Having watched Tsoding write parsers enough times that I knew exactly how to do it, I got to work. After writing a simple parser for GET, SET, DEL, SAVE, and LOAD commands I implemented a simple hashmap, and there we had it – a mini Redis that could do GET, SET, DEL, and allowed me to start benchmarking. The results are shown below:
Benchmarking the API
The table below shows the operation per second for the GET and SET operations.
Pipeline | Redis GET | FreshQl GET | Redis SET | FreshQL SET |
---|---|---|---|---|
1 | 173k | 173k | 156k | 172k |
10 | 1,105k | 1,473k | 407k | 1,477k |
100 | 1,904k | 7,374k | 523k | 7,267k |
1000 | 2,411k | 12,300k | 558k | 12,547k |
Or, put another way, Redis delivers the following speedups.
Pipeline | Speedup (GET) | Ratio (SET) |
---|---|---|
1 | 1.0x | 1.1x |
10 | 1.33x | 3.6x |
100 | 3.8x | 13.9x |
1000 | 5.1x | 22.4x |
Imagine my surprise when I saw my implementation was almost 20x write speeds and 5x read for these simple operations. I was stunned, I tell you - Stunned!
How did I measure this? I ran the benchmarks using the redis-benchmark tool distributed with Redis. The command is fairly simple.
redis-benchmark -t set,get -P 1000 -r 100000 -n 10000000
You may be looking at the redis-benchmark command and thinking. “What does that command even measure?” and that is a reasonable thing to ask; let’s break it down.
The command argument(-t) lists the operation we will test. In this case, we are testing the GET and SET commands. We generate 10 million random GET and SET commands(-n is the number of commands we will execute). We are using 100k distinct keys (this is what the -r range specifies). Finally, we will send these commands to the server in batches of 1000 commands(-P specifies the batch size, Redis refers to this as pipelining). These values are picked to allow us to stress the system with datasets that are large enough that we are actually testing the hashtable. As for the batch size – the batches need to be large. Otherwise, we will find that the socket overhead overshadows the actual work.
So what?
Now, you might ask, dear reader, “So what? You implemented a fast parser and a hashtable for storing strings in memory, and it’s fast. So what?” – That is, dear reader, a reasonable question – “So what?

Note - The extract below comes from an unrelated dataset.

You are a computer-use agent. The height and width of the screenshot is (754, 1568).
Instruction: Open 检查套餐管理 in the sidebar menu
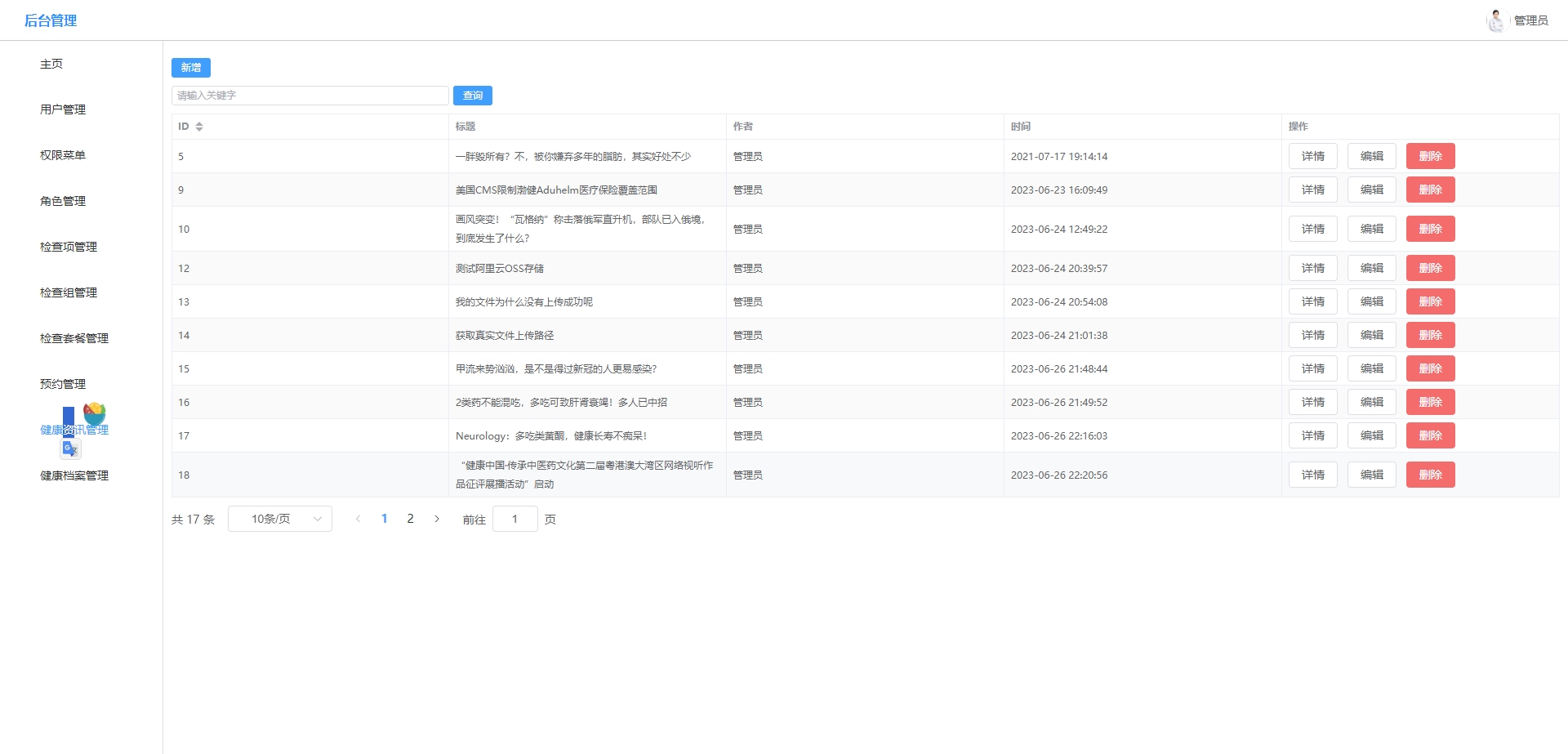[x=74, y=338]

We all know hashmaps can be fast”. “He cheated!” you might think. “He cheated, did SIMD tricks, and optimized memory access and cache sizes.” You might even think that I implemented this all in some crazy language to avoid having to interact with the operating systems – and you would be entirely correct. I implemented my own integer parser and serializer code. I optimized my hashmap to fit into the four megabytes of CPU cache on most modern machines, and I most certainly wrote all of this in C to avoid fighting a memory management system. I did all these things, and I’m proud of it!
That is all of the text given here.